Personal information
- Born: February 16, 1985 (age 40) Scottsdale, Arizona, U.S.
- Height: 6 ft 3 in (1.91 m)
- Weight: 300 lb (136 kg)

Career information
- High school: Corona del Sol (Tempe, Arizona)
- College: Arizona State
- NFL draft: 2008: 2nd round, 59th overall pick

Career history
- Indianapolis Colts (2008–2011); Carolina Panthers (2012); Cincinnati Bengals (2013–2014);

Awards and highlights
- PFWA All-Rookie Team (2008); First-team All-Pac-10 (2007); Second-team All-Pac-10 (2006);

Career NFL statistics
- Games played: 81
- Games started: 52
- Stats at Pro Football Reference

= Mike Pollak =

American football player (born 1985)

Michael David Pollak (born February 16, 1985) is an American former professional football player who was a guard for seven seasons in the National Football League (NFL).
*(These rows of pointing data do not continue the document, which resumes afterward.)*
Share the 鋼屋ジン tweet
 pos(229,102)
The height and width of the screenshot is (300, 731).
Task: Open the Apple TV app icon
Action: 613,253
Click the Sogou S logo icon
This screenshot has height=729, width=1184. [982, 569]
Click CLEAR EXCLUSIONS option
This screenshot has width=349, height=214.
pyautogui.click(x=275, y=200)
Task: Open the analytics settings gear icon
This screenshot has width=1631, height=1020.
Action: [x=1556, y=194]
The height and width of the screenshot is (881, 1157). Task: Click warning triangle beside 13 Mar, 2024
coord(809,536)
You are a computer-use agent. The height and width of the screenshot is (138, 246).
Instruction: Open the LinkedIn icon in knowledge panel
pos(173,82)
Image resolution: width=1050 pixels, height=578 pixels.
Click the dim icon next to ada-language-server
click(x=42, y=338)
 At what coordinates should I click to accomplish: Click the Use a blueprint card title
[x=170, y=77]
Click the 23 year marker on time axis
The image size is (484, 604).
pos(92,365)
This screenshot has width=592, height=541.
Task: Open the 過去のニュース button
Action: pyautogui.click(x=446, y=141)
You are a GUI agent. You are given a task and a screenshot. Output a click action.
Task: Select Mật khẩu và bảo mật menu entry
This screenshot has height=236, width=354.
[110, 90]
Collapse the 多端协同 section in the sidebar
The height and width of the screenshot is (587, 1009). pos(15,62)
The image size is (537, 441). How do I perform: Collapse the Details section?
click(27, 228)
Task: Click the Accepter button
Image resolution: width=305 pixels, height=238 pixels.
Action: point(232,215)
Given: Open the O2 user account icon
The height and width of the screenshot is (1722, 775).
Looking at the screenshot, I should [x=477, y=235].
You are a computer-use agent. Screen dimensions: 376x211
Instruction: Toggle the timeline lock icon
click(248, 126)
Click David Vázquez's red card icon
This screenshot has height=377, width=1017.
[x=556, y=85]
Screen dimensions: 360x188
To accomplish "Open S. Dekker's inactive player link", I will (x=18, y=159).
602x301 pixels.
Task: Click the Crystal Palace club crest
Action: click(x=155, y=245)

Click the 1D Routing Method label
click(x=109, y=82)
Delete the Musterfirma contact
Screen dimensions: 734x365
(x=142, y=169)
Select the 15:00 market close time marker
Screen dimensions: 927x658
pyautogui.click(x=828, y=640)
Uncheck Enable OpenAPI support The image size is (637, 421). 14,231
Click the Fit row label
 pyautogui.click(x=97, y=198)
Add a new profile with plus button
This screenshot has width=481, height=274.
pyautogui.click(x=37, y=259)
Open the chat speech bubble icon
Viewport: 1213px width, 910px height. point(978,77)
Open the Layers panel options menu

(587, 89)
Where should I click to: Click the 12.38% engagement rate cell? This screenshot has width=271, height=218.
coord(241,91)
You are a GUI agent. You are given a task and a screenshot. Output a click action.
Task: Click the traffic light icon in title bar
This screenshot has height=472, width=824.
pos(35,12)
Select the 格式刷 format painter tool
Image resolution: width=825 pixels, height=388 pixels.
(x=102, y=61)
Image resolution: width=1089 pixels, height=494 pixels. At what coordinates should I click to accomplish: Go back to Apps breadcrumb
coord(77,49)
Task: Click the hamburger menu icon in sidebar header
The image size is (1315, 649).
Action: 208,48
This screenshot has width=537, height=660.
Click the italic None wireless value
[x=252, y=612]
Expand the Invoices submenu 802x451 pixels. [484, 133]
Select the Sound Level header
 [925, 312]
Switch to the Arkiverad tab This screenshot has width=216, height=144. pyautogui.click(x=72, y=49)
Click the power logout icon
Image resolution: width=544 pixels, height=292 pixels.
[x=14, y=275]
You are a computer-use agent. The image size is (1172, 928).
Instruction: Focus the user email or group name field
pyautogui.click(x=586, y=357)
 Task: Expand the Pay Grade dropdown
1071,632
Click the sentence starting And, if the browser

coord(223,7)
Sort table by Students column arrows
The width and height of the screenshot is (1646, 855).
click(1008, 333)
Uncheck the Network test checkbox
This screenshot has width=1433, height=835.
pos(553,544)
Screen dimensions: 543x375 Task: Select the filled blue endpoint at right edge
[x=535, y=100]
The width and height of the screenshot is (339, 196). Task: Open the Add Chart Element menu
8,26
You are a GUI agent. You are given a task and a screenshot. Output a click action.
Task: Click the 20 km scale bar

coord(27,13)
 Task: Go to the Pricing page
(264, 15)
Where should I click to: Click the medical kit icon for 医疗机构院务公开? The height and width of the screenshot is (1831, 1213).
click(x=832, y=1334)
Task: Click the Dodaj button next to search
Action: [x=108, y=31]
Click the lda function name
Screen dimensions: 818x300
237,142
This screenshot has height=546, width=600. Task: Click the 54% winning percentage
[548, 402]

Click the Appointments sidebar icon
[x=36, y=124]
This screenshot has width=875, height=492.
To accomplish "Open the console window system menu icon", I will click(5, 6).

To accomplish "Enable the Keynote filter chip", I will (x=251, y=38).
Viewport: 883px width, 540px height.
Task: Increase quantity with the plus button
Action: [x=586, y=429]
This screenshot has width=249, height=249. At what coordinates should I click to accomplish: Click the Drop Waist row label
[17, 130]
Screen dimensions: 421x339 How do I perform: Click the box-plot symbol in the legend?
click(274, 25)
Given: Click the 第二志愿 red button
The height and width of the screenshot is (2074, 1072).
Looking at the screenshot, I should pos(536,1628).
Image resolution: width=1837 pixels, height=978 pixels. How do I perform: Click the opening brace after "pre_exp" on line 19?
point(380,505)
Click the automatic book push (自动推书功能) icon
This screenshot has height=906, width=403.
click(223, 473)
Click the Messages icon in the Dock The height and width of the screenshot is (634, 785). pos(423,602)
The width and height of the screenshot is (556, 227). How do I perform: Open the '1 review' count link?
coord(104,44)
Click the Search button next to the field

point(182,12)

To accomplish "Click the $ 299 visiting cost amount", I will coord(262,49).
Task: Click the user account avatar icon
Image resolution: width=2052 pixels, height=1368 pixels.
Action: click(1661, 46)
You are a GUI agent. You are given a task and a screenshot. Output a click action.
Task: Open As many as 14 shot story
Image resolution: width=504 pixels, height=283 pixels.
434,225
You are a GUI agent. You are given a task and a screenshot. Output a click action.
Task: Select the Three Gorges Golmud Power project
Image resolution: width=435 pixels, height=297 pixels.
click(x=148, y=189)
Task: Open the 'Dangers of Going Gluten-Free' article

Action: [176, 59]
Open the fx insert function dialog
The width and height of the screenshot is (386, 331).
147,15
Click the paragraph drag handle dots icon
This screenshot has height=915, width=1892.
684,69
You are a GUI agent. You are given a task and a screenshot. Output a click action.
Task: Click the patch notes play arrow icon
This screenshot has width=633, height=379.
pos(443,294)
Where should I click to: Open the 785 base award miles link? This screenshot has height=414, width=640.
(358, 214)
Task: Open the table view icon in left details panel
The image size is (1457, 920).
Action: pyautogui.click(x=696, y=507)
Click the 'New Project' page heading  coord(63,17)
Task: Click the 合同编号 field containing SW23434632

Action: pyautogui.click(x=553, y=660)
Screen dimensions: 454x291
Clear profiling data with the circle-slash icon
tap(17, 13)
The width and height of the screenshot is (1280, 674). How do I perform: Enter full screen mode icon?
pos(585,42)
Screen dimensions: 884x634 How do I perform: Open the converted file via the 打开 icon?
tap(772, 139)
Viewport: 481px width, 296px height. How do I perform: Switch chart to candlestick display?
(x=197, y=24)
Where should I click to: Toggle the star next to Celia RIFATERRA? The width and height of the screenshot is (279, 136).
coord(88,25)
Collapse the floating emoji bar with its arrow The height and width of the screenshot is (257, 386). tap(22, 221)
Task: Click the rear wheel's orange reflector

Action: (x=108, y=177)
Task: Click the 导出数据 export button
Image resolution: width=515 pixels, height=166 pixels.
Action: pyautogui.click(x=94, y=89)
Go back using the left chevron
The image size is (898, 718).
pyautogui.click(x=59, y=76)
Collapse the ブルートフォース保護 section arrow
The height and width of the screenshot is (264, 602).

He played college football for the Arizona State Sun Devils and was selected by the Indianapolis Colts in the second round of the 2008 NFL draft.

==Early life==
Pollak graduated Corona del Sol High School in Tempe, Arizona, in 2003. While at Corona del Sol he played offensive guard and defensive tackle, and was regarded as a three-star recruit by Rivals.com. He received many honors including All-Region honors from Prep Star, first-team All-Arizona by The Arizona Republic and first-team All-City and All-Conference recognition as a senior. Pollak also was a star baseball pitcher receiving first-team All-Region, All-East Valley, and All-Conference.

==College career==
Pollak attended Arizona State from 2003 to 2007. Pollak was a starter at center during his junior and senior year. In 2006, he received All-Pac-10 Conference second-team and in 2007 he received first-team All-Pac-10 Conference honors. During his senior year, he was a finalist for the Rimington Trophy, which is awarded to the nations top center. In 2007, he received the Tim Landers Iron Man Award, Cecil Bono Team Captain Award, and Pat Tillman Award, all awards given out by the Arizona State Sun Devils.

==Professional career==

Pre-draft measurables
| Height | Weight | Arm length | Hand span | 40-yard dash | 10-yard split | 20-yard split | 20-yard shuttle | Three-cone drill | Vertical jump | Broad jump | Bench press |
| 6 ft 3+1⁄2 in (1.92 m) | 301 lb (137 kg) | 31+3⁄4 in (0.81 m) | 9+1⁄4 in (0.23 m) | 5.02 s | 1.73 s | 2.88 s | 4.47 s | 7.49 s | 28.0 in (0.71 m) | 9 ft 3 in (2.82 m) | 29 reps |
All values from NFL Combine/Pro Day

===Indianapolis Colts===
Pollak was selected by the Indianapolis Colts in the second round of the 2008 NFL draft with the 59th overall pick. The Colts moved Pollak to guard and as a rookie he started 13 of 13 games. In 2009, Pollak entered as the starter at right guard.

===Carolina Panthers===
Pollak signed with the Carolina Panthers on March 22, 2012.

===Cincinnati Bengals===
Pollak signed with the Cincinnati Bengals on April 12, 2013.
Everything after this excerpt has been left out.